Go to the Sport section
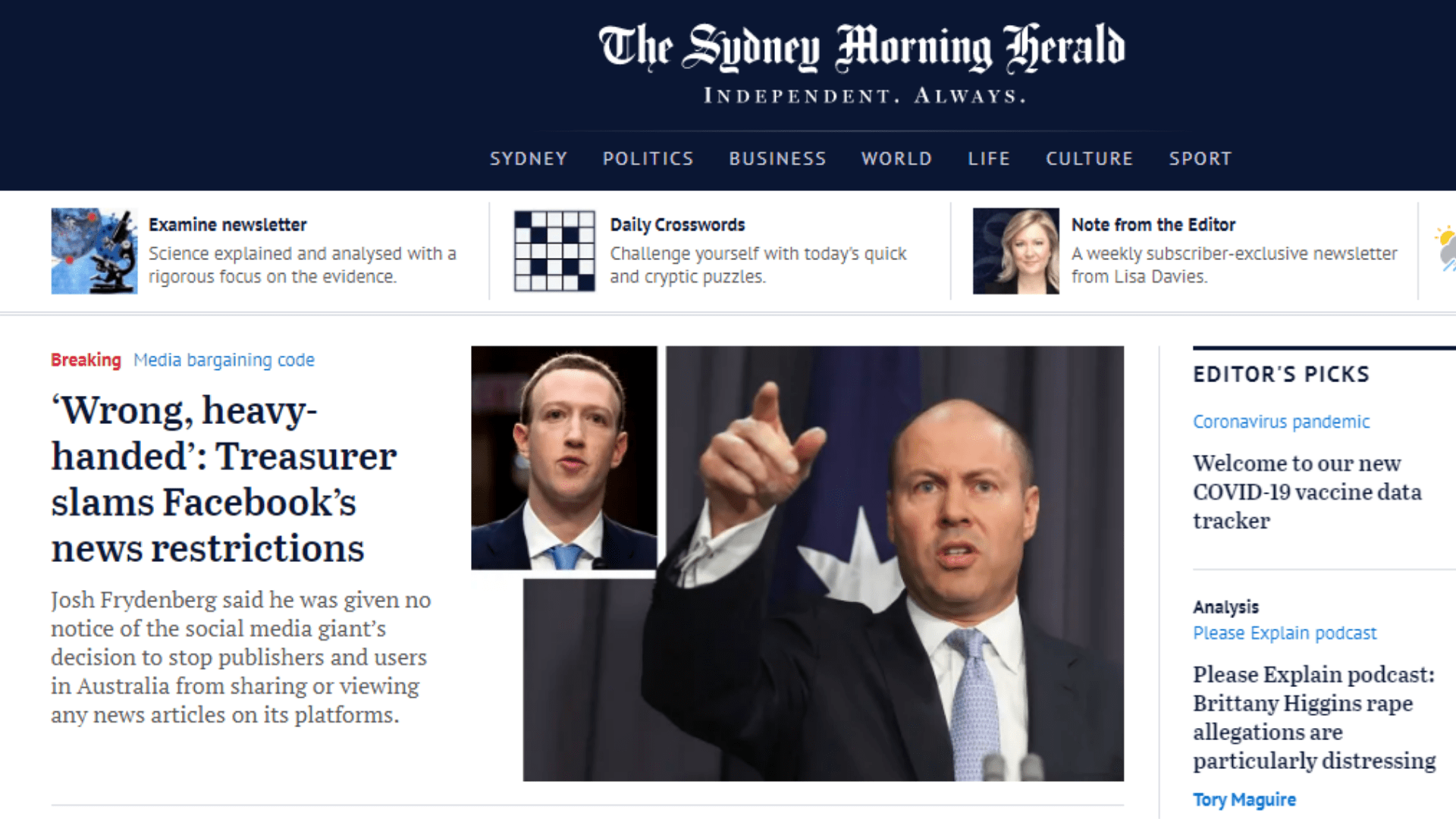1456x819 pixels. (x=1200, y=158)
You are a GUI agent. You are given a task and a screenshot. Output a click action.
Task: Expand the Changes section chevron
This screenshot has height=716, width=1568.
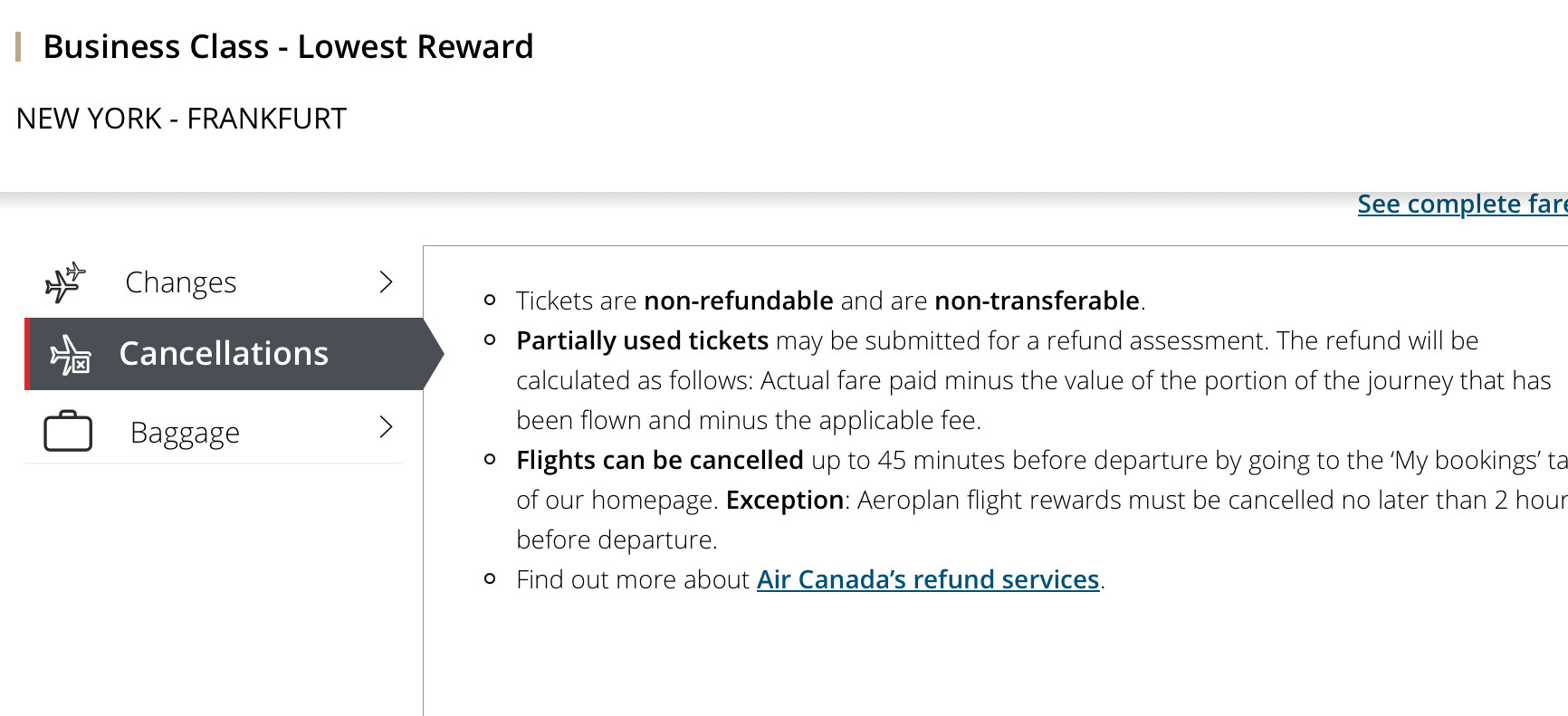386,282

============================================================

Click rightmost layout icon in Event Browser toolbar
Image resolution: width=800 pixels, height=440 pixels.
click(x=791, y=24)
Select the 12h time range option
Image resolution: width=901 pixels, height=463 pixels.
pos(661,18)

============================================================

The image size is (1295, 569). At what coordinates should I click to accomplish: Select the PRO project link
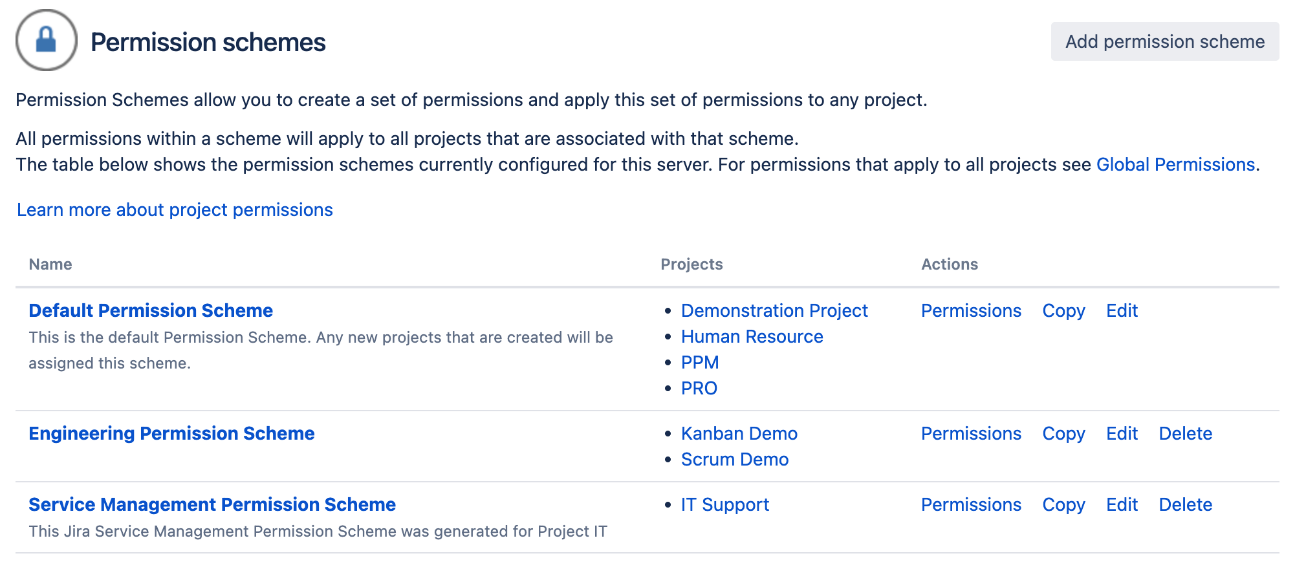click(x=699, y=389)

============================================================

Aufgabe → Aktualisiere den Abschnitt von der Zeile mit „Click rightmost layout“ bis einschließlich der Zeile mit „pos(661,18)“: Ersetze darin „Image resolution“ durch „Screenshot resolution“ und lass alles andere unverändert. Gib nur diesen Abschnitt aus.

Lösung →
Click rightmost layout icon in Event Browser toolbar
Screenshot resolution: width=800 pixels, height=440 pixels.
click(x=791, y=24)
Select the 12h time range option
Screenshot resolution: width=901 pixels, height=463 pixels.
pos(661,18)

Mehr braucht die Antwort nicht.